» **Stored items**
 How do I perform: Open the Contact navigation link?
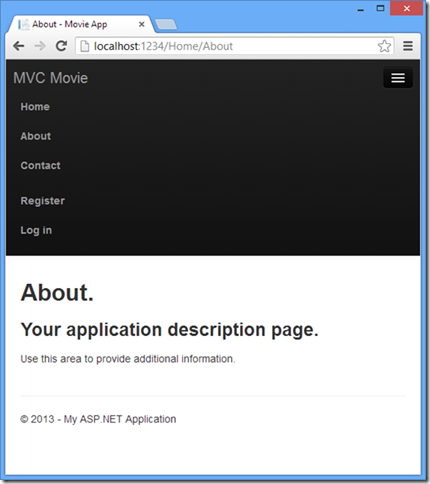point(40,165)
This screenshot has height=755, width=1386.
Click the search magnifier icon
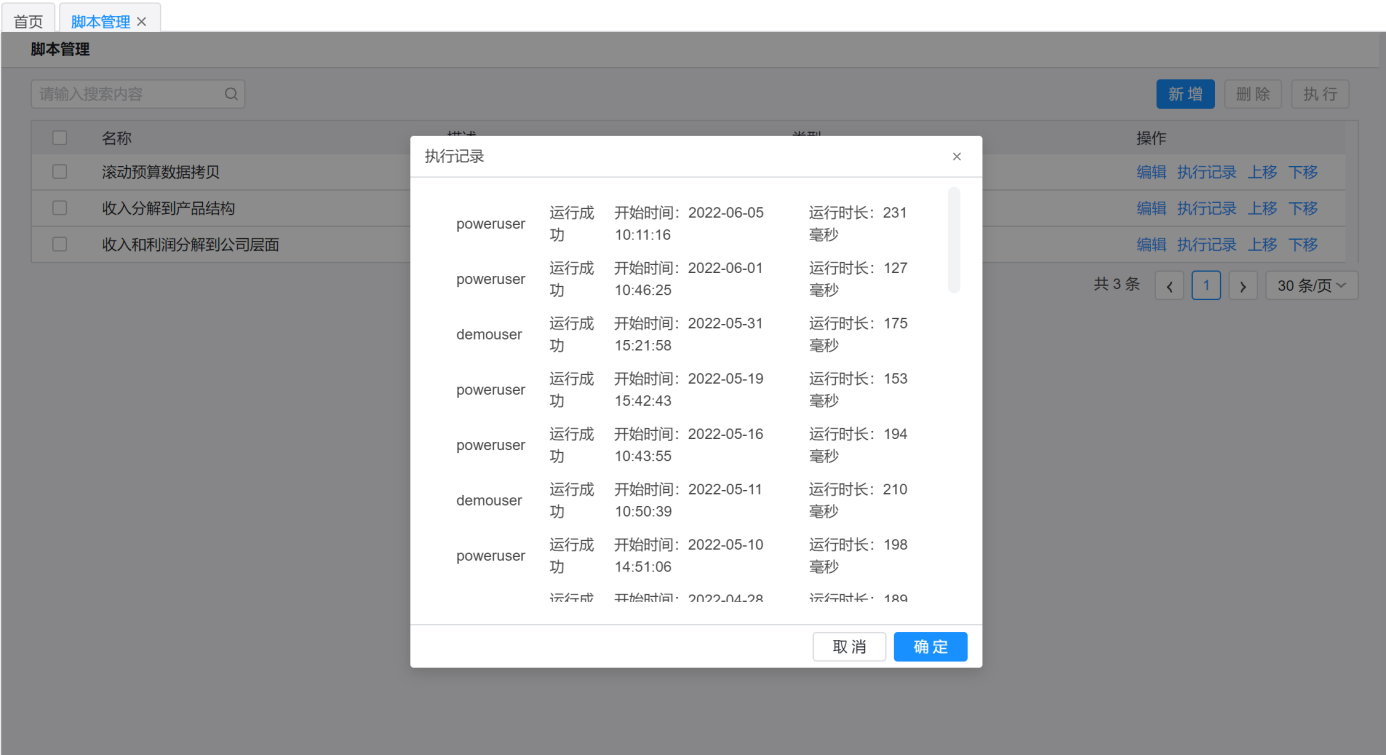[231, 94]
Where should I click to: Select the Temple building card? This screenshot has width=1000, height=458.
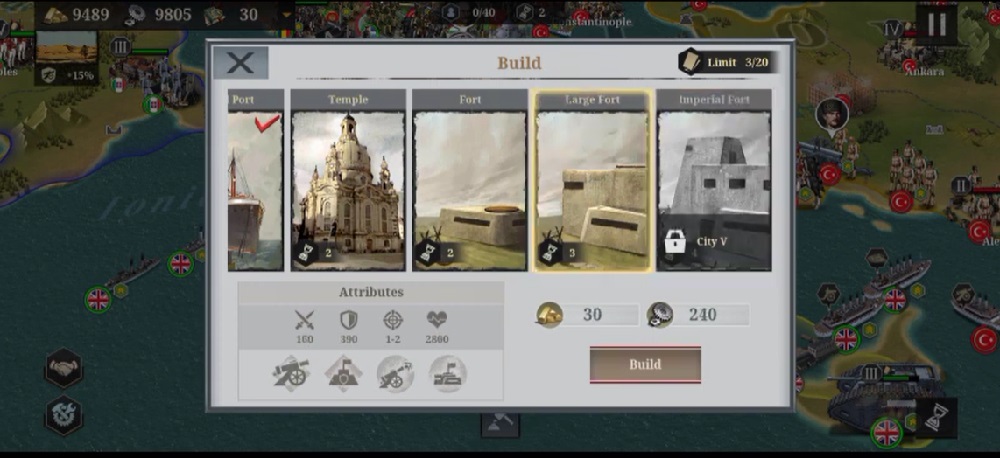tap(348, 180)
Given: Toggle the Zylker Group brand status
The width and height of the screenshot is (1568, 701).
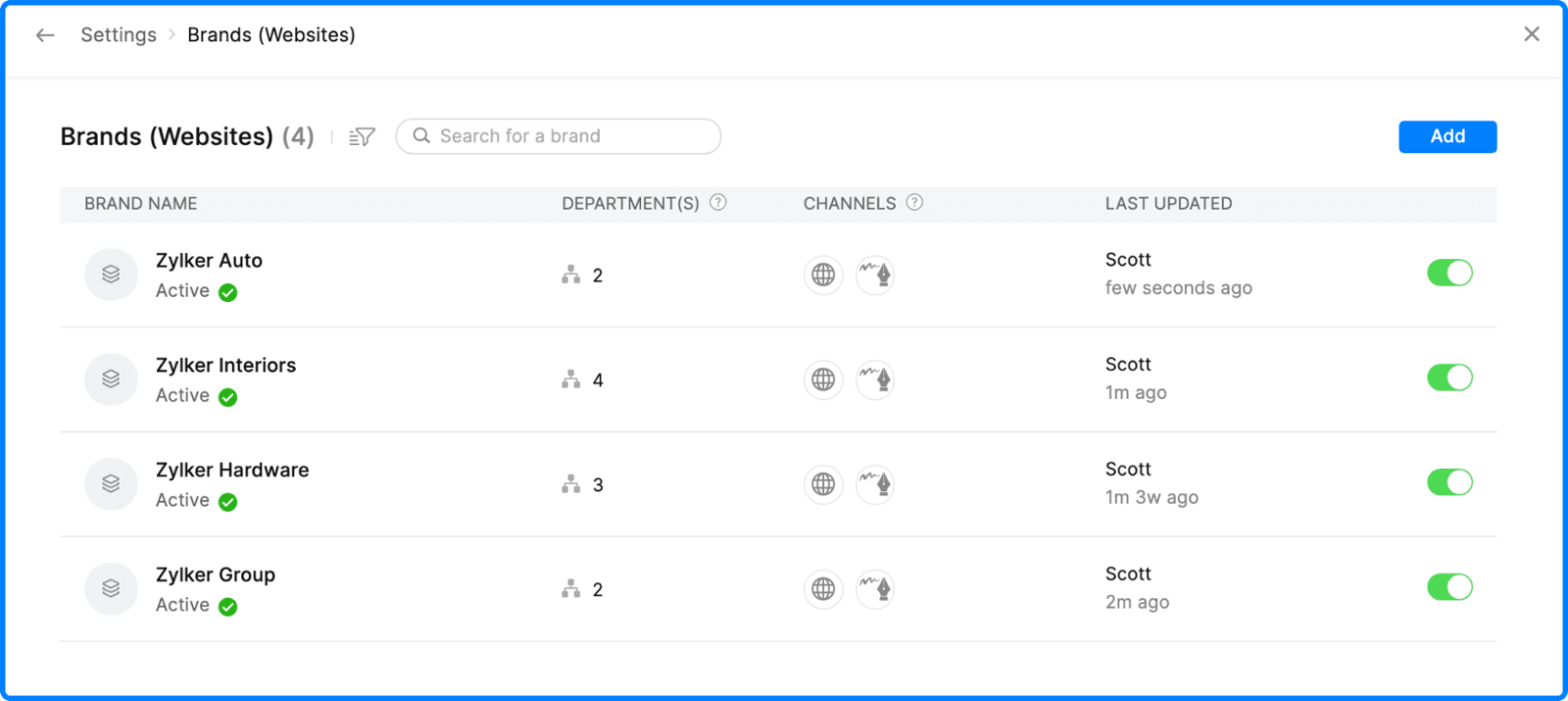Looking at the screenshot, I should [1449, 587].
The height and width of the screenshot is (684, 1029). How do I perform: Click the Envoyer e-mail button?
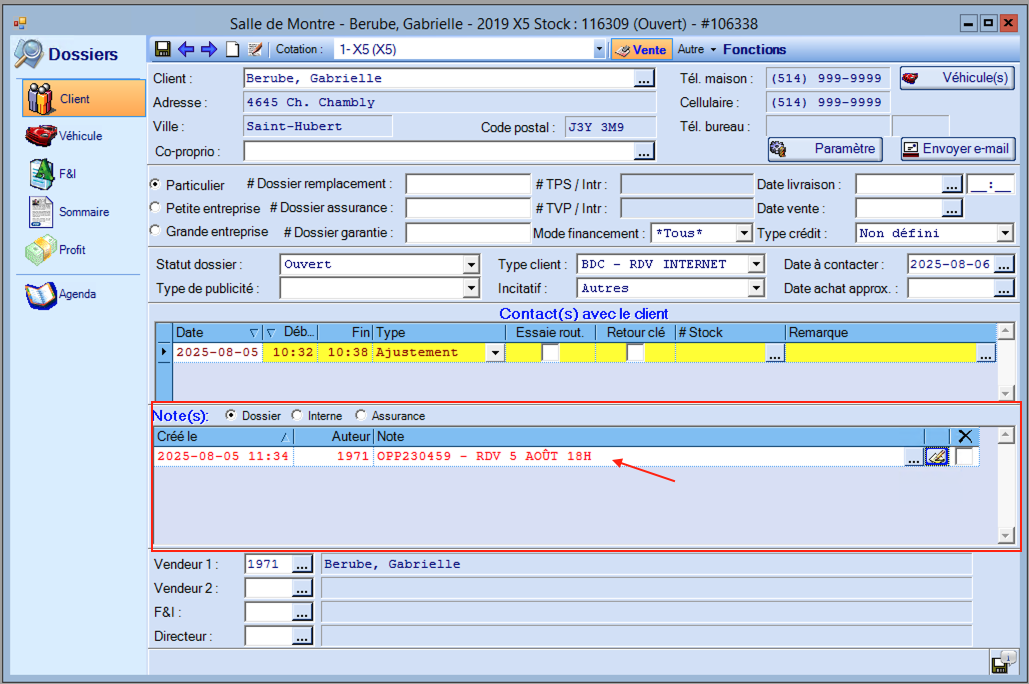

» **Task**
Exclude images. Return the data above verbatim.

» **Answer to this exercise**
 How do I perform: Open the Contact navigation link?
point(40,165)
This screenshot has height=755, width=1386.
Click the search magnifier icon
[231, 94]
Where should I click to: Select the Temple building card? This screenshot has width=1000, height=458.
tap(348, 180)
Given: Toggle the Zylker Group brand status
The width and height of the screenshot is (1568, 701).
Looking at the screenshot, I should [1449, 587].
The height and width of the screenshot is (684, 1029). How do I perform: Click the Envoyer e-mail button?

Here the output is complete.